■ **Task statement**: Transcribe word for word the stretch of the earnings call transcript below from "I guess for" through "market as well?".

■ **Passage given**:
════════════════
So there's plenty of challenges to be met with the filter technology, and it's frankly a pretty target-rich environment right now for these opportunities. So I think it's fundamental technology, combined, really, with our ability to integrate it with also very, very good power amplifiers, for example, in the ultrahigh band opportunities, power amplifier efficiency and power levels are very important to accomplish and then, of course, our leadership in switching technologies and putting all those into high-level modules together. It's very similar to the fundamental trends we've talked about for several quarters now. We're just continuing the march on driving the investments into the core technologies to make it better.
Bill Peterson -- J.P. Morgan -- Analyst
OK, great. And I guess the next question, I guess, both you and James can chime in. On the top of the millimeter waves, obviously, some of your competitors are talking of the millimeter wave opportunities. It appears like you and your closest competitor are really still focused on sub-6.
I guess for the mobile side, what unique and different solutions could you bring into the market? What are the key hurdles to address? What are key base technologies, power amplifiers, switching filters and so forth? And I guess what James has said, what -- you spoke to it a little bit earlier in the prepared remarks, but how do you see the growth of millimeter wave and the impact to his business and some of the unique, I guess, things that he can bring to the market as well?
Eric Creviston -- President, Mobile Products Group
Yes. So thanks. I'll start. This is Eric.
════════════════
■ **Stored data**:
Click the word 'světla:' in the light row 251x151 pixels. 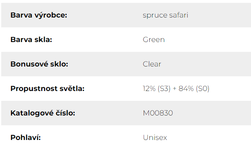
════════════════
■ **Answer below**:
I guess for the mobile side, what unique and different solutions could you bring into the market? What are the key hurdles to address? What are key base technologies, power amplifiers, switching filters and so forth? And I guess what James has said, what -- you spoke to it a little bit earlier in the prepared remarks, but how do you see the growth of millimeter wave and the impact to his business and some of the unique, I guess, things that he can bring to the market as well?